Die Verbindung zwischen der Person aus „der rechtsextremistischen Szene“ und dem Polizeibeamten wurde nach FAZ.NET-Informationen durch die Auswertung des Handys der derzeit in Halle angeklagten Frau entdeckt, das bei einer Durchsuchung beschlagnahmt worden war. Der Polizist nahm offenbar auf Bitte von Martina H., einer mutmaßlichen Jugendfreundin des Mannes, eine Abfrage an einem Polizeicomputer vor und gab die Informationen an die Angeklagte weiter – wohl um sie vor ihrem Freund, der nun in Halle mit ihr vor Gericht steht, zu warnen.

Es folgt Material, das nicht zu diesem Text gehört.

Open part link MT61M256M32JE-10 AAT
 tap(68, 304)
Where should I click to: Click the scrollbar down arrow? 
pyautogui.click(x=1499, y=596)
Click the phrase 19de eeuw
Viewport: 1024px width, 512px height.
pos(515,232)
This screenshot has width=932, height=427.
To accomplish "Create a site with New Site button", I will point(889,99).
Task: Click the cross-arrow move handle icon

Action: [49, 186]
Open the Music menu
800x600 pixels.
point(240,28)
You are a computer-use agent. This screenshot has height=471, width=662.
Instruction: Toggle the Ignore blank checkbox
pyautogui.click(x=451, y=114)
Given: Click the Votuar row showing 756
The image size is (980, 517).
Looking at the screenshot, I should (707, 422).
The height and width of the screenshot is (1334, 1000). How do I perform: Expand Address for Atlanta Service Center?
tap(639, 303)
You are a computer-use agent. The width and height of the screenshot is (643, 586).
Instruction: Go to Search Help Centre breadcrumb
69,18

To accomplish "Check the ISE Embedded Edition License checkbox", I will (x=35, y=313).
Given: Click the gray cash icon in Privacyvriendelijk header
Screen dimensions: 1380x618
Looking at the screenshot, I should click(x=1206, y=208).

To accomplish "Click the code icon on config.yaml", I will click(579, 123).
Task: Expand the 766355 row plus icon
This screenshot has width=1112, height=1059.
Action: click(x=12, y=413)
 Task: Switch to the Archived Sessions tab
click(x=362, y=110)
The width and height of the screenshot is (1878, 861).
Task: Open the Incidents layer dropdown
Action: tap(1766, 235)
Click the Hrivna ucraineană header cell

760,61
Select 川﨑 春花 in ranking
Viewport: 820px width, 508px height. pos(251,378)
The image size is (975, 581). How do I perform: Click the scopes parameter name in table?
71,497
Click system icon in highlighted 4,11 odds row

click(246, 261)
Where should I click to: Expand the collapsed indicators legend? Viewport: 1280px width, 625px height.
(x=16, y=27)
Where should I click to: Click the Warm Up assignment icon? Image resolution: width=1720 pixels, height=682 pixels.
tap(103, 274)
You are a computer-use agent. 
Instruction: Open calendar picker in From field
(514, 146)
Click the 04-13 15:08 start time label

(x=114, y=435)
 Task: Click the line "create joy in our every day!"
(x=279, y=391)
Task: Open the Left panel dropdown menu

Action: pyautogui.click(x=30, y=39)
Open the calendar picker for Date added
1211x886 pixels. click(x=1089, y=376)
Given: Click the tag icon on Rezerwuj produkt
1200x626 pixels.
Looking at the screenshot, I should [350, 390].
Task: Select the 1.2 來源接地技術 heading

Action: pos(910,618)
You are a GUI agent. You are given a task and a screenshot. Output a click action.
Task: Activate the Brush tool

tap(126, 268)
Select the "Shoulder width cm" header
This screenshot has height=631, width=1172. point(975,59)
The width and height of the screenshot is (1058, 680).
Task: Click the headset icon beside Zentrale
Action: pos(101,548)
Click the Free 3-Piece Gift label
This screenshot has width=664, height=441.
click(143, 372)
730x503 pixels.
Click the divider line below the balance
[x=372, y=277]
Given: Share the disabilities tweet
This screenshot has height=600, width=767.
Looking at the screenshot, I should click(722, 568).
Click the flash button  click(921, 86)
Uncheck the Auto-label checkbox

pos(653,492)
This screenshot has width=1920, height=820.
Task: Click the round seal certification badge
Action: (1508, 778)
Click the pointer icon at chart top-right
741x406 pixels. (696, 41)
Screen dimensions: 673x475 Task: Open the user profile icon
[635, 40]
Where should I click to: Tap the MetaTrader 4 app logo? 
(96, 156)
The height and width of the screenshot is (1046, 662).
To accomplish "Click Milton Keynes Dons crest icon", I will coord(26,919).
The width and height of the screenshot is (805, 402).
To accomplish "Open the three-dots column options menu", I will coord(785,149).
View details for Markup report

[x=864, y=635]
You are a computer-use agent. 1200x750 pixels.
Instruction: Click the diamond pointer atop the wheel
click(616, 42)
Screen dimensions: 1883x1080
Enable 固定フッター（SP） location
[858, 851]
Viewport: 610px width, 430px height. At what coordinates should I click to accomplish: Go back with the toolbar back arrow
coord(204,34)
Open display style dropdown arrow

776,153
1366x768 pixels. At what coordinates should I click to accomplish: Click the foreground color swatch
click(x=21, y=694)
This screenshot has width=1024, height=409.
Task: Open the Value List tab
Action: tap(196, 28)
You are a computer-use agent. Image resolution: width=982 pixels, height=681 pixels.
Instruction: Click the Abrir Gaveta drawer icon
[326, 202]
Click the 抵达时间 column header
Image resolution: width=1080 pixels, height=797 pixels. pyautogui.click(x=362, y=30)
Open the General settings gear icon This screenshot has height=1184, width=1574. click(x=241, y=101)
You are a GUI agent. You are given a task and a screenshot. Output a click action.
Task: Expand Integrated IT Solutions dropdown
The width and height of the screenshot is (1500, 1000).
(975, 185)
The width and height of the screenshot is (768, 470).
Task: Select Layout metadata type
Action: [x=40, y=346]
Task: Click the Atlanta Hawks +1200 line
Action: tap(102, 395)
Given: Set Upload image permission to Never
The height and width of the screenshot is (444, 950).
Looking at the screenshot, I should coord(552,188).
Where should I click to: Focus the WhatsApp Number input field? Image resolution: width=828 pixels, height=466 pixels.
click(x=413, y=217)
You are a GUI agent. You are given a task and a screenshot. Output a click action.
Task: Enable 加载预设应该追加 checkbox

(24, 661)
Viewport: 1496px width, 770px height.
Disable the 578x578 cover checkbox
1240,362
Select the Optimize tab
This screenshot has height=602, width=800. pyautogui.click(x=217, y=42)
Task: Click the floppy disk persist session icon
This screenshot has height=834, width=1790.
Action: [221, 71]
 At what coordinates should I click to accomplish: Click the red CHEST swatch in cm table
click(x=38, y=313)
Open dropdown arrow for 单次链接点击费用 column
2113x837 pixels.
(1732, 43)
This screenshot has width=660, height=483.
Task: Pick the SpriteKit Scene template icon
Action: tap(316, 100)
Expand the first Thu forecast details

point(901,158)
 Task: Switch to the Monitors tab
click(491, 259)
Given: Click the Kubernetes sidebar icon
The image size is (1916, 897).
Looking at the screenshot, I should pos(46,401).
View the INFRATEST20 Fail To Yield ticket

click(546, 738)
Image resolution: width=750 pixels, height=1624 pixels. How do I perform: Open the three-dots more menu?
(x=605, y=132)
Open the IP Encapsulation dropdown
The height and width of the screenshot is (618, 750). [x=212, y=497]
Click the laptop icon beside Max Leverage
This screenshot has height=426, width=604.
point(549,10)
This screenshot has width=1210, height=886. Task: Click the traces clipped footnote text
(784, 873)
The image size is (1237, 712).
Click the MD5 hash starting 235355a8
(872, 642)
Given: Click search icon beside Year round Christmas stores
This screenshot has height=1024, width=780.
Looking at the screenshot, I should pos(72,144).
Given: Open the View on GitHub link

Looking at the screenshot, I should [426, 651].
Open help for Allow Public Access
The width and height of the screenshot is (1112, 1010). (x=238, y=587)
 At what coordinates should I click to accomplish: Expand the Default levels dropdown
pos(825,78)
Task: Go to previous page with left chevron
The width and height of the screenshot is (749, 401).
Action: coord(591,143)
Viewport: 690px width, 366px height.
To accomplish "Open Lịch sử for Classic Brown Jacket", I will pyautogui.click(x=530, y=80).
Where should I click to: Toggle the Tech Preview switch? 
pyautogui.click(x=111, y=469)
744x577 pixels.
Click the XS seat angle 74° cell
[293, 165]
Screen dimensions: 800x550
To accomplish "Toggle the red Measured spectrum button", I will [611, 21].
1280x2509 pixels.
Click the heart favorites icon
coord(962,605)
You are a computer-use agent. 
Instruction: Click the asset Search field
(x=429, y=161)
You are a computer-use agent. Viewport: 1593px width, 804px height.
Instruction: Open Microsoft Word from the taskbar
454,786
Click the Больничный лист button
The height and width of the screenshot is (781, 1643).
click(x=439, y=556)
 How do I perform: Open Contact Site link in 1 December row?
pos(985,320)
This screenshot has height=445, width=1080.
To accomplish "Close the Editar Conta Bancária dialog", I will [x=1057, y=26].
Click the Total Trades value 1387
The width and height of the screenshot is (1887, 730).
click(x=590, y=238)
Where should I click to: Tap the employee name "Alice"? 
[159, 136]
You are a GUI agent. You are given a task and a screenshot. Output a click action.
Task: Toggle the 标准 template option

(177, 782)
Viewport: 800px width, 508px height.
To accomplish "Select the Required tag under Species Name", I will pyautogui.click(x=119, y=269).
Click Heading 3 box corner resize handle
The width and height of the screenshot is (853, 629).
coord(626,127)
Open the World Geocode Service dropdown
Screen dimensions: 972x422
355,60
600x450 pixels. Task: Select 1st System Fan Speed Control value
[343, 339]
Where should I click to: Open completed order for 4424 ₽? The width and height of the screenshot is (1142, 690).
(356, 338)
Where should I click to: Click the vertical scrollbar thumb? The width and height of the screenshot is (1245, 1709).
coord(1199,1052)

Wegen gefährlicher Körperverletzung angeklagt
Martina H. und Carsten M. sind wegen gefährlicher Körperverletzung angeklagt. Sie sollen am Rande der Mai-Demonstrationen 2017 Gegendemonstranten und Passanten mit Steinen beworfen und verletzt haben. M. soll mit einem Starkstromkabel zudem so stark auf einen Mann eingeschlagen haben, dass der eine blutende Wunde und eine Gehirnerschütterung erlitt.
Beide Angeklagten sollen währenddessen Pullover mit der Aufschrift „Aryans – Support your race“ getragen haben. Bei einer Hausdurchsuchung des Angeklagten Carsten M. im hessischen Main-Kinzig-Kreis fanden Ermittler zahlreiche Waffen und Nazi-Devotionalien, darunter ein Aufkleber der vom Verfassungsschutz beobachteten Neonazigruppe „Division Braune Wölfe“.
Eine Verbindung zwischen dem Polizisten, der Informationen an Martina H. weitergegeben haben soll, und den bereits im Dezember vom Dienst suspendierten Frankfurter Polizisten lässt sich derzeit nicht herstellen. „Den Bericht der Süddeutschen Zeitung können wir so nicht bestätigen“, sagte ein Sprecher des hessischen Landeskriminalamts Hessen am Freitagvormittag.
Auch das hessische Innenministerium erklärte später, es lägen keinerlei Hinweise dafür vor, dass der Beamte „in irgendeiner Verbindung zu den suspendierten sechs Polizisten steht“, gegen die derzeit wegen Volksverhetzung und der Verwendung verfassungswidriger Symbole ermittelt werde.
Im Dezember war bekannt geworden, dass sich Beamte aus dem 1. Polizeirevier in Frankfurt über längere Zeit auf Whatsapp Nachrichten und Bilder mit rechtsextremistischen Inhalten zugeschickt haben sollen. Sie stehen zudem im Verdacht, die türkischstämmige Anwältin Seda Basay-Yildiz bedroht zu haben, unter anderem mit der Ermordung ihrer zwei Jahre alte Tochter.